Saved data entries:
%%

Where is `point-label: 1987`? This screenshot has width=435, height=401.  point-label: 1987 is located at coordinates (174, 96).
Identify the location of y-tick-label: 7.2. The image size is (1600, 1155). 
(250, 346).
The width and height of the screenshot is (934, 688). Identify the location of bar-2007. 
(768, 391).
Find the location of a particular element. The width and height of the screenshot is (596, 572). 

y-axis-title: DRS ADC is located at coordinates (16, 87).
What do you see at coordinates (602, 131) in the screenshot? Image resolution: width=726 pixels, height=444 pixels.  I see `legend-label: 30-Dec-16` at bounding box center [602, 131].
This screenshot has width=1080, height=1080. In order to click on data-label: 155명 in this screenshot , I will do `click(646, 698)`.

%%

_Your assignment:_ Extract every line of the records that contains the word "label", and list those lines in their original order.

_Result for this task:_
Where is `point-label: 1987`? This screenshot has width=435, height=401.  point-label: 1987 is located at coordinates (174, 96).
Identify the location of y-tick-label: 7.2. The image size is (1600, 1155). 
What do you see at coordinates (602, 131) in the screenshot? Image resolution: width=726 pixels, height=444 pixels.  I see `legend-label: 30-Dec-16` at bounding box center [602, 131].
This screenshot has width=1080, height=1080. In order to click on data-label: 155명 in this screenshot , I will do `click(646, 698)`.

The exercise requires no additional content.